■ TASK GOAL: Print the first line of the records below and every line after it, up to and including the line with "Given: Click the Tor tick label on the axis". Print nothing else.

■ DATASET EXTRACT:
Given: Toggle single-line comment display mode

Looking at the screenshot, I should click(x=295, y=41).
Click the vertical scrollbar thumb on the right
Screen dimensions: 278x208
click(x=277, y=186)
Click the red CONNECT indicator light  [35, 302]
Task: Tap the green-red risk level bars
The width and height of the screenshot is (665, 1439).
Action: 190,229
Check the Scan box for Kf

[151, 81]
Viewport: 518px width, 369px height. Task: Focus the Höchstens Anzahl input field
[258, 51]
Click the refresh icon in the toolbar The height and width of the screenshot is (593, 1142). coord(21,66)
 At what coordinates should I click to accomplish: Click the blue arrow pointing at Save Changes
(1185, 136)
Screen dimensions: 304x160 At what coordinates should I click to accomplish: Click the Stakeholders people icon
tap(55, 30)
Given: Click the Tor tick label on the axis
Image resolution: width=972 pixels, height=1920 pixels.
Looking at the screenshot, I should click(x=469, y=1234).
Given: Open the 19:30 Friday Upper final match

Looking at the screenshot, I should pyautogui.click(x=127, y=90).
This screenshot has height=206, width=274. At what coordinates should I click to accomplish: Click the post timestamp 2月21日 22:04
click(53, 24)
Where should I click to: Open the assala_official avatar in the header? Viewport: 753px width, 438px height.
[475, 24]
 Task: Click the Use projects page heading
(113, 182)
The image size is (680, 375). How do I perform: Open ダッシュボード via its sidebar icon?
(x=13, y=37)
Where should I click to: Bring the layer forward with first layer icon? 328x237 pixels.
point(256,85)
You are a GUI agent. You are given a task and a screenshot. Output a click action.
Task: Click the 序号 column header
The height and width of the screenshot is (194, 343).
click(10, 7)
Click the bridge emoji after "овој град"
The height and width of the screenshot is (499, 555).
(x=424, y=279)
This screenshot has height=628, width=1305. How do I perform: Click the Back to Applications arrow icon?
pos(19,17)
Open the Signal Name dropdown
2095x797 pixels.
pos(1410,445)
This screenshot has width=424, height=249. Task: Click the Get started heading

■ EXERCISE OUTPUT:
Given: Toggle single-line comment display mode

Looking at the screenshot, I should click(x=295, y=41).
Click the vertical scrollbar thumb on the right
Screen dimensions: 278x208
click(x=277, y=186)
Click the red CONNECT indicator light  [35, 302]
Task: Tap the green-red risk level bars
The width and height of the screenshot is (665, 1439).
Action: 190,229
Check the Scan box for Kf

[151, 81]
Viewport: 518px width, 369px height. Task: Focus the Höchstens Anzahl input field
[258, 51]
Click the refresh icon in the toolbar The height and width of the screenshot is (593, 1142). coord(21,66)
 At what coordinates should I click to accomplish: Click the blue arrow pointing at Save Changes
(1185, 136)
Screen dimensions: 304x160 At what coordinates should I click to accomplish: Click the Stakeholders people icon
tap(55, 30)
Given: Click the Tor tick label on the axis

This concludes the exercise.